Measure naming best practices:

  • Describe the calculation: Total Sales is clear. TS is not.
  • Include scope when helpful: YTD Revenue or Sales (last 12 months).
  • Avoid using the same name for measures and columns. Duplicate names across tables confuse both users and AI.

Tip

When similar fields exist across tables (for example, Name in both Customer and Store tables), add concise descriptions to distinguish them. Copilot uses descriptions to disambiguate fields with similar names.

Document for AI consumption

Descriptions are the primary way you provide business context to AI tools. Write descriptions as if you're explaining the field to a new team member who doesn't know your data.

Table descriptions should explain what the table represents and what kind of records it contains.
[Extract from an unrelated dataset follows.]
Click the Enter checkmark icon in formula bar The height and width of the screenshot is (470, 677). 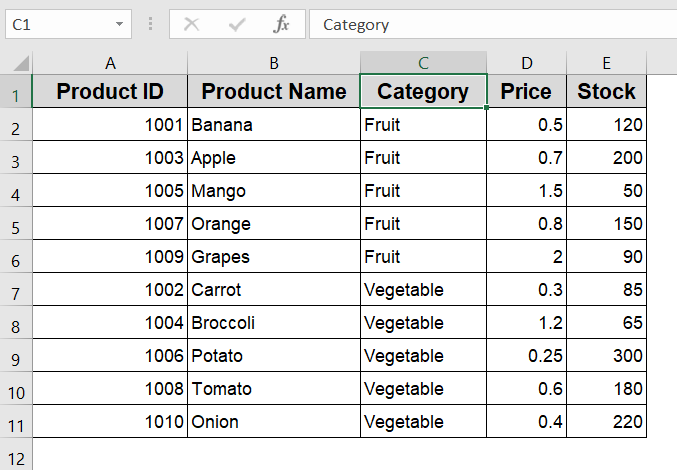(237, 24)
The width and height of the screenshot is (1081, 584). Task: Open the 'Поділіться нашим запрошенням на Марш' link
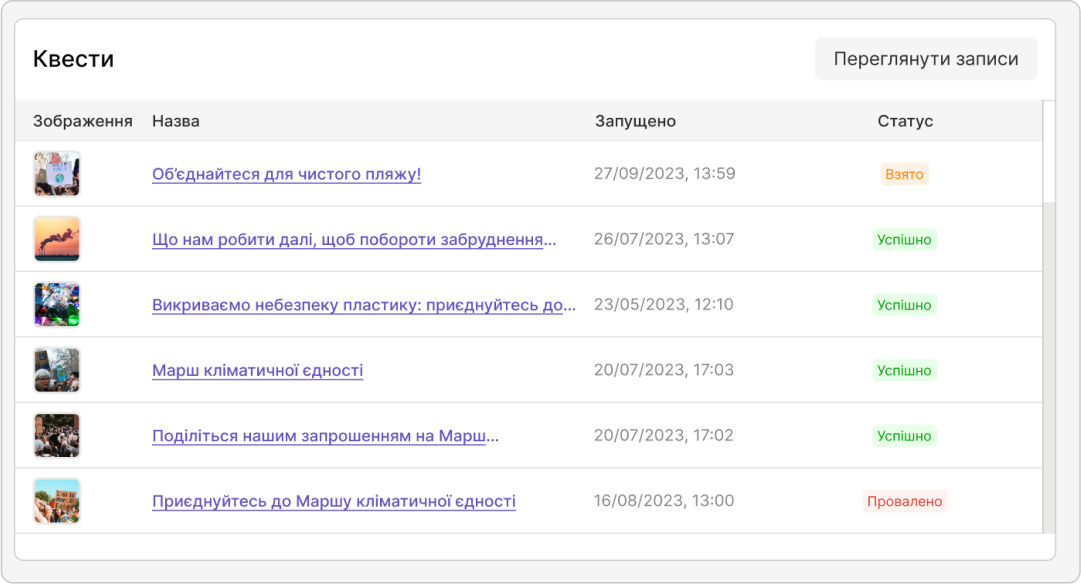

For example: "Contains one row per completed sales transaction, including the product sold, the store location, and the transaction amount in USD." You can add descriptions in your lakehouse or warehouse using extended properties or metadata tables, or in the semantic model itself.

Column descriptions should clarify what values the column holds and any business rules. For example: "The unique identifier for each customer account. Assigned at account creation and doesn't change."

Measure descriptions (in the semantic model) should explain the business logic, including what's included and excluded. For example: "Sum of all completed transaction amounts in USD. Excludes returns, refunds, and canceled orders. Uses the transaction date for time filtering."

You can use Copilot in Power BI Desktop to generate measure descriptions automatically. Then you can review and revise the generated descriptions to verify accuracy and maintain consistency across your model.

Important

Descriptions are truncated after the first 200 characters when used as grounding data in the DAX query view experience. Keep the most important business context at the beginning of each description.

Simplify for AI consumption

Not everything in your model should be visible to AI tools. Technical columns, internal IDs, and ETL artifacts add noise to the grounding surface and increase the chance of misinterpretation.

Hide these from AI:

  • Surrogate key columns (like ProductKey or CustomerID) when a natural key or name column exists.
  • ETL metadata columns (like LoadDate, BatchID, or SourceSystem).
  • Deprecated or unused columns that remain in the model for backward compatibility.

Keep visible:

  • Business-facing columns that users reference in questions.
  • Measures that represent key business metrics.
  • Date table columns used for time intelligence.

Hiding a field in the semantic model removes it from Copilot's consideration entirely. Hidden fields reduce the number of schema elements Copilot processes during the grounding step.

Set up linguistic modeling in Power BI

Linguistic modeling is a Power BI feature that enhances how Copilot and Q&A interpret natural language queries against your semantic model. You configure linguistic modeling through the Q&A setup in Power BI Desktop.

Linguistic modeling includes two components:

  • Synonyms map alternate terms to field names. If your measure is called Revenue, you can add synonyms like Sales, Turnover, and Income. When a user asks about "sales" and your model has a measure called "Revenue," Copilot uses the synonym mapping to identify the correct field.
  • Linguistic relationships define verbs that connect entities in natural language queries. For example, you can specify that "Customers buy Products" or "Stores are located in Regions." These relationships help Copilot understand how to traverse your model based on the way users phrase questions.

You configure linguistic modeling in the Modeling ribbon under Q&A Setup. Copilot can suggest synonyms automatically. Review these suggestions and add domain-specific terms your users actually use.

Note

Linguistic modeling applies to semantic models in Power BI. Q&A must be enabled on your semantic model for linguistic modeling to take effect. Enable it under File > Options and settings > Options > Data Load > Turn on Q&A.

Linguistic modeling requires ongoing maintenance. As your model evolves and business terminology changes, update synonyms and relationships to keep them current.